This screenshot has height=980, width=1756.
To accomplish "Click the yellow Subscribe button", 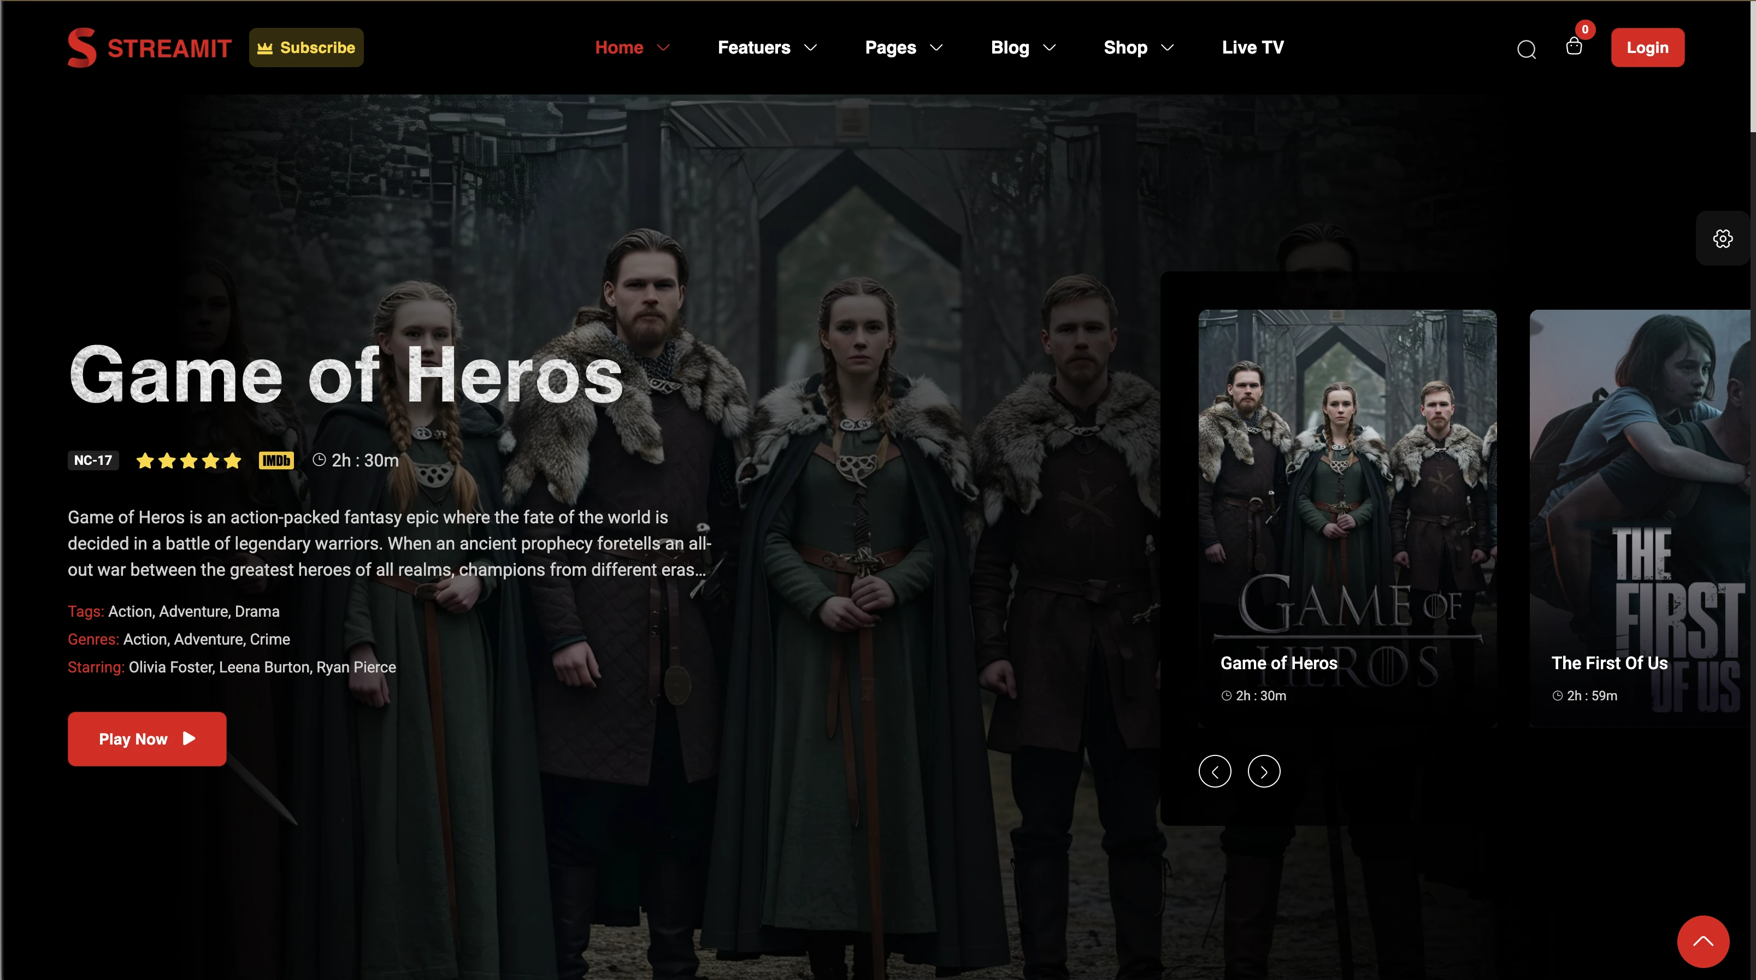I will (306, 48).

++++++

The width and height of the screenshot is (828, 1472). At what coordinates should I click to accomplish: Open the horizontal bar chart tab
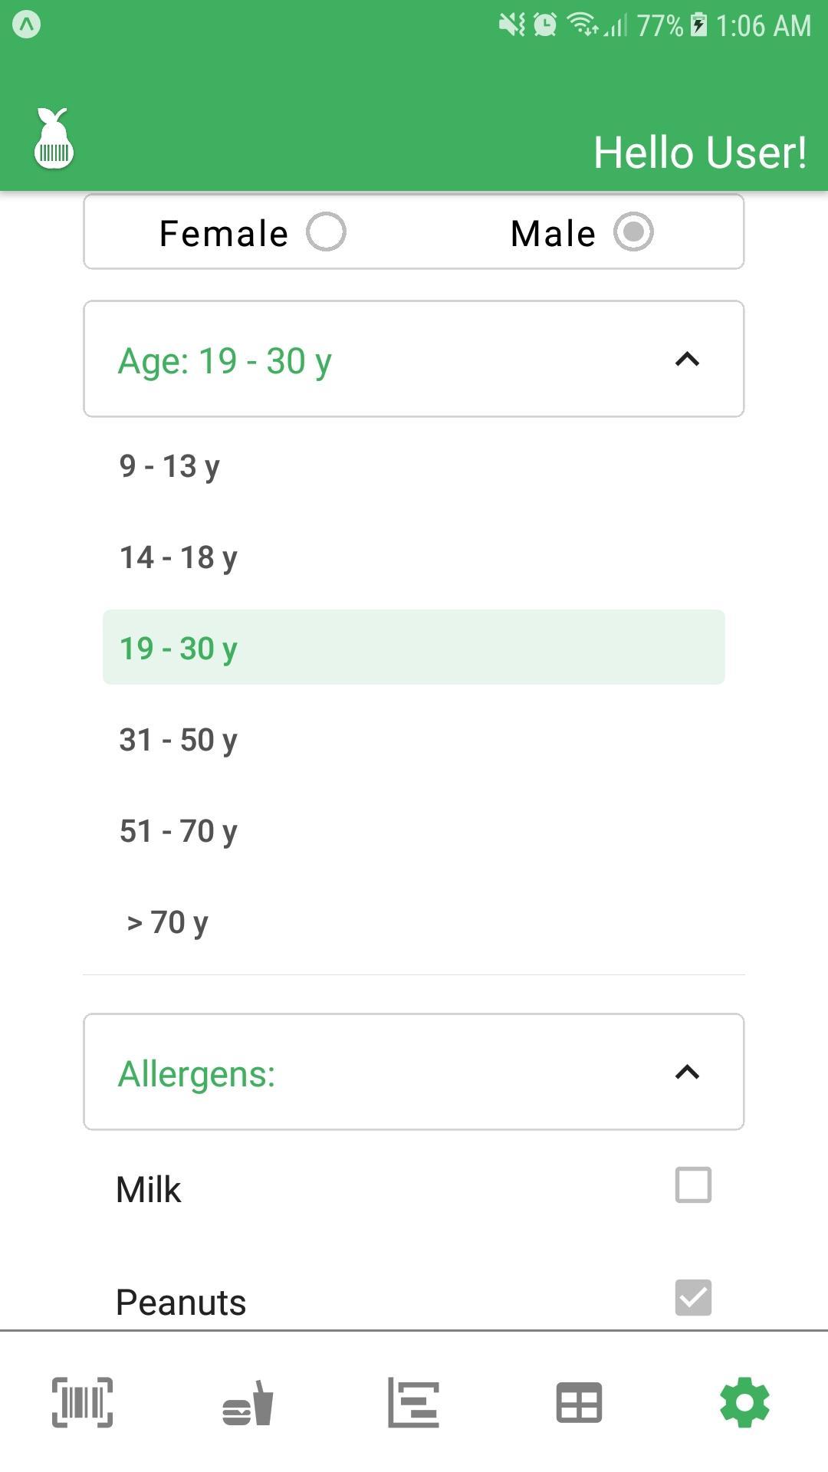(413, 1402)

++++++

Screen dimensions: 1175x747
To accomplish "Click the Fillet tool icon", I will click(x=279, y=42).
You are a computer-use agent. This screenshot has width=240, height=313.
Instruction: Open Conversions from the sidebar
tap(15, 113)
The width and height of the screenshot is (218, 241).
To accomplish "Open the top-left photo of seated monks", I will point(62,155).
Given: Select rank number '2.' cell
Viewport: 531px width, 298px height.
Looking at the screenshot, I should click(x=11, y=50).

++++++

### Problem description
Arrange the lines between the one holding "Screen dimensions: 1175x747" and the one holding "Looking at the", inclusive, as a numbered list, skipping any blank lines.

### Expected answer
1. Screen dimensions: 1175x747
2. To accomplish "Click the Fillet tool icon", I will click(x=279, y=42).
3. You are a computer-use agent. This screenshot has width=240, height=313.
4. Instruction: Open Conversions from the sidebar
5. tap(15, 113)
6. The width and height of the screenshot is (218, 241).
7. To accomplish "Open the top-left photo of seated monks", I will point(62,155).
8. Given: Select rank number '2.' cell
9. Viewport: 531px width, 298px height.
10. Looking at the screenshot, I should click(x=11, y=50).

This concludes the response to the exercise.